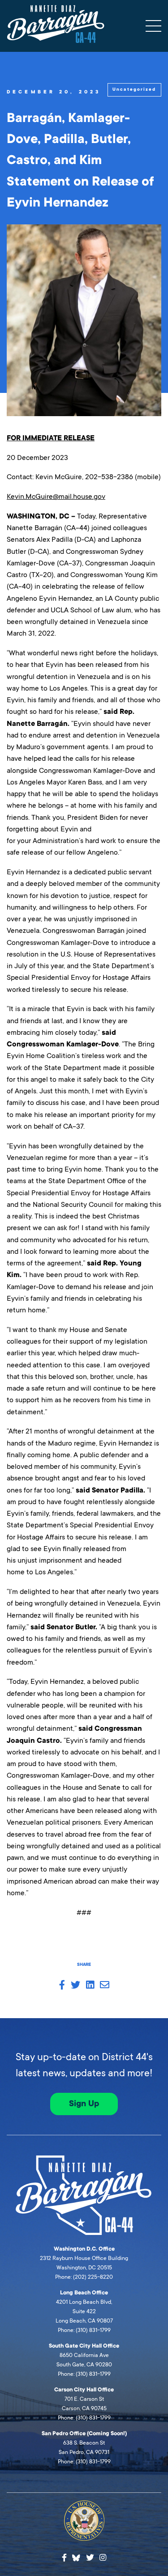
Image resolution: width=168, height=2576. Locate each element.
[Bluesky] (76, 2557)
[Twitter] (90, 2558)
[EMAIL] (104, 1985)
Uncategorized (134, 89)
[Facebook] (64, 2558)
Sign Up (84, 2103)
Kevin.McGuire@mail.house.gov (56, 496)
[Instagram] (102, 2558)
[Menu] (153, 26)
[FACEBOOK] (62, 1985)
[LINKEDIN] (90, 1985)
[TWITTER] (75, 1985)
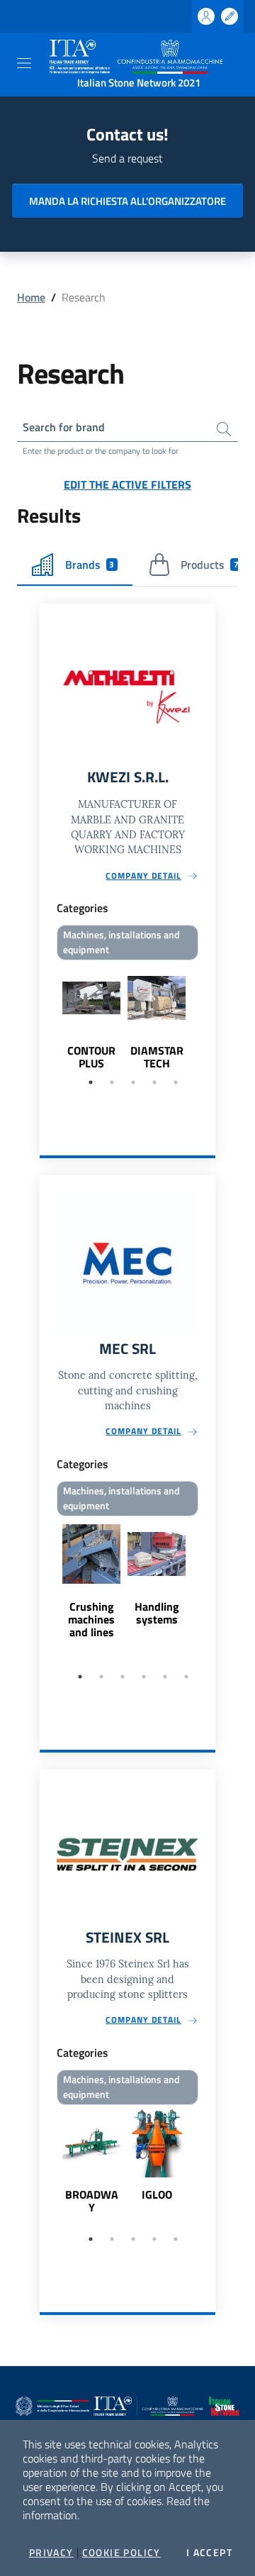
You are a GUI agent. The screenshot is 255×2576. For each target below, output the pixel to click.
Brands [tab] (90, 564)
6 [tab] (186, 1677)
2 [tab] (112, 1082)
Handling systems (157, 1613)
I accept (209, 2553)
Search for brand (64, 426)
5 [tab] (176, 1082)
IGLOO (157, 2194)
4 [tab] (154, 1082)
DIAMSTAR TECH (156, 1057)
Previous (46, 1017)
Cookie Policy (121, 2553)
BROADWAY (91, 2201)
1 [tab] (91, 1082)
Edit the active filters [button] (127, 484)
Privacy (51, 2553)
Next (209, 1017)
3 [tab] (133, 1082)
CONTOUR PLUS (91, 1057)
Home (31, 297)
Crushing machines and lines (91, 1619)
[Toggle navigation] (24, 63)
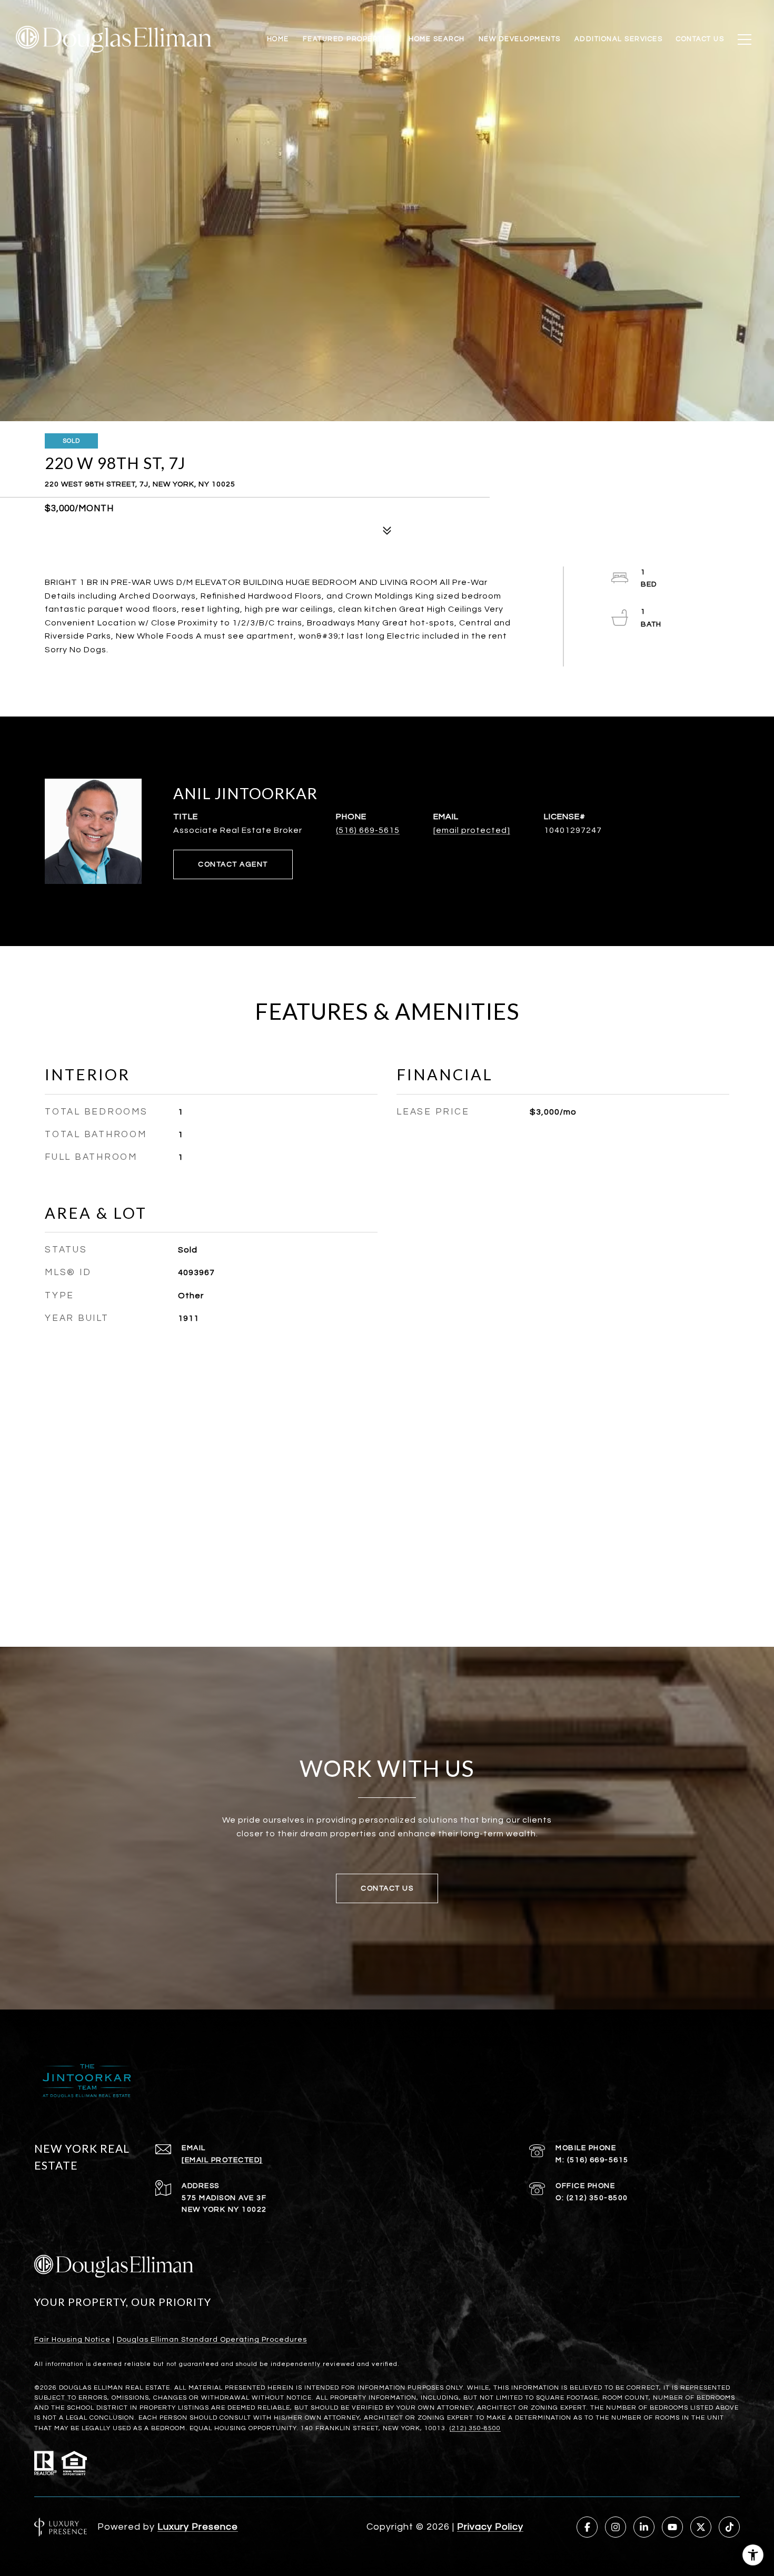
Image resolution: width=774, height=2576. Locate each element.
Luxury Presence (197, 2527)
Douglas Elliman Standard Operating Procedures (212, 2339)
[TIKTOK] (729, 2527)
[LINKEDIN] (643, 2527)
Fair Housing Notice (72, 2339)
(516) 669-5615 (368, 830)
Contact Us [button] (387, 1888)
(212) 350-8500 (597, 2198)
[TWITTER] (700, 2527)
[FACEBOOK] (587, 2527)
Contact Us (700, 39)
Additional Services (618, 39)
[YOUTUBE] (672, 2527)
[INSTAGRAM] (615, 2527)
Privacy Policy (490, 2527)
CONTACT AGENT (233, 864)
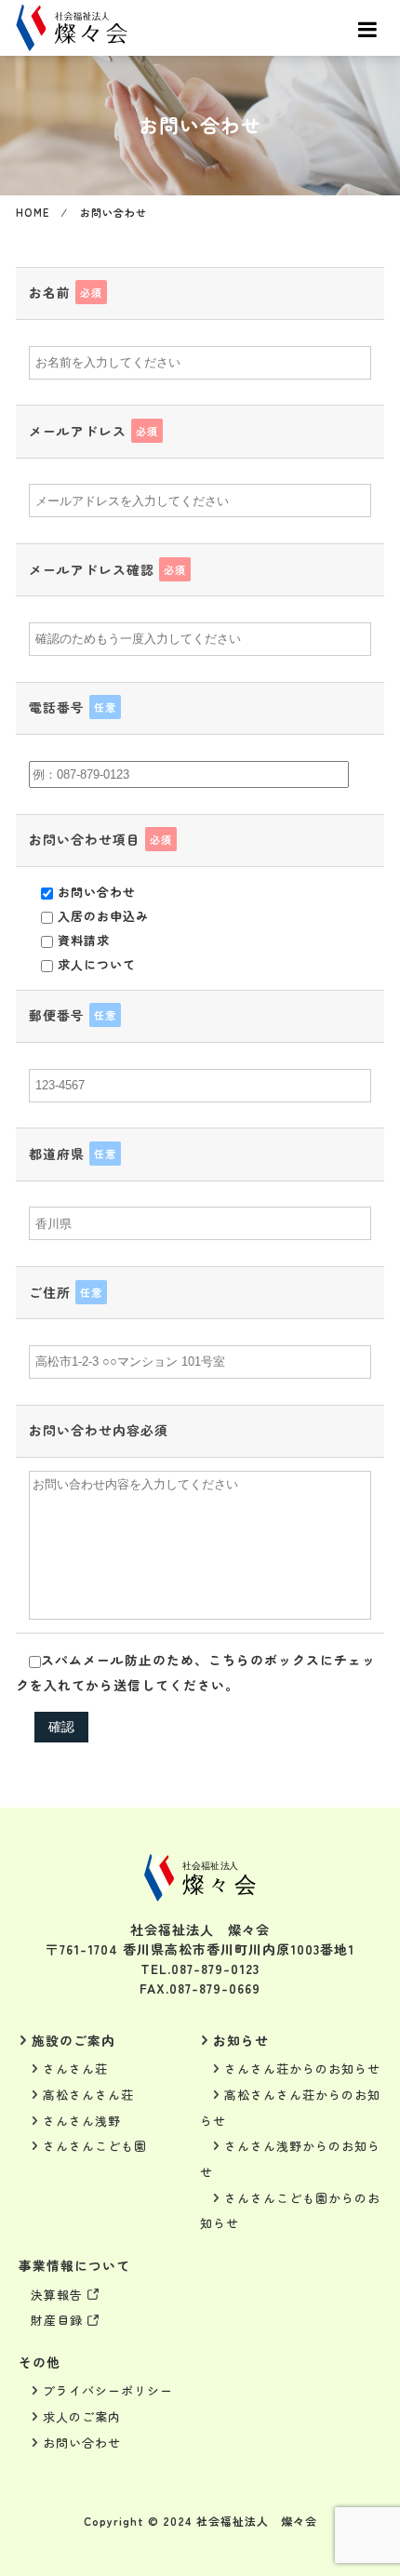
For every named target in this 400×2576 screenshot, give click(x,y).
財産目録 (57, 2320)
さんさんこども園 (95, 2146)
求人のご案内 (82, 2416)
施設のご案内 (73, 2040)
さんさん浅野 (82, 2120)
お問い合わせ (82, 2442)
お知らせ (241, 2040)
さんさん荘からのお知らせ (302, 2068)
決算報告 (57, 2294)
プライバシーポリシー (108, 2390)
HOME (32, 212)
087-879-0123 (215, 1968)
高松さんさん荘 (88, 2094)
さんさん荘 (75, 2068)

- - - -

Print every entry word for word; omit the pictures.

Image resolution: width=168, height=2576. Locate each element.
[Bluesky] (76, 2557)
[Twitter] (90, 2558)
[EMAIL] (104, 1985)
Uncategorized (134, 89)
[Facebook] (64, 2558)
Sign Up (84, 2103)
Kevin.McGuire@mail.house.gov (56, 496)
[Instagram] (102, 2558)
[Menu] (153, 26)
[FACEBOOK] (62, 1985)
[LINKEDIN] (90, 1985)
[TWITTER] (75, 1985)
You are a GUI agent. The screenshot is 255×2576. For each target below, output the pixel to click.
Brands [tab] (90, 564)
6 [tab] (186, 1677)
2 [tab] (112, 1082)
Handling systems (157, 1613)
I accept (209, 2553)
Search for brand (64, 426)
5 [tab] (176, 1082)
IGLOO (157, 2194)
4 [tab] (154, 1082)
DIAMSTAR TECH (156, 1057)
Previous (46, 1017)
Cookie Policy (121, 2553)
BROADWAY (91, 2201)
1 [tab] (91, 1082)
Edit the active filters [button] (127, 484)
Privacy (51, 2553)
Next (209, 1017)
3 [tab] (133, 1082)
CONTOUR PLUS (91, 1057)
Home (31, 297)
Crushing machines and lines (91, 1619)
[Toggle navigation] (24, 63)
Image resolution: width=774, height=2576. Locate each element.
Luxury Presence (197, 2527)
Douglas Elliman Standard Operating Procedures (212, 2339)
[TIKTOK] (729, 2527)
[LINKEDIN] (643, 2527)
Fair Housing Notice (72, 2339)
(516) 669-5615 (368, 830)
Contact Us [button] (387, 1888)
(212) 350-8500 (597, 2198)
[TWITTER] (700, 2527)
[FACEBOOK] (587, 2527)
Contact Us (700, 39)
Additional Services (618, 39)
[YOUTUBE] (672, 2527)
[INSTAGRAM] (615, 2527)
Privacy Policy (490, 2527)
CONTACT AGENT (233, 864)
For every named target in this 400×2576 screenshot, give click(x,y).
財産目録 (57, 2320)
さんさんこども園 (95, 2146)
求人のご案内 (82, 2416)
施設のご案内 (73, 2040)
さんさん浅野 (82, 2120)
お問い合わせ (82, 2442)
お知らせ (241, 2040)
さんさん荘からのお知らせ (302, 2068)
決算報告 (57, 2294)
プライバシーポリシー (108, 2390)
HOME (32, 212)
087-879-0123 (215, 1968)
高松さんさん荘 (88, 2094)
さんさん荘 (75, 2068)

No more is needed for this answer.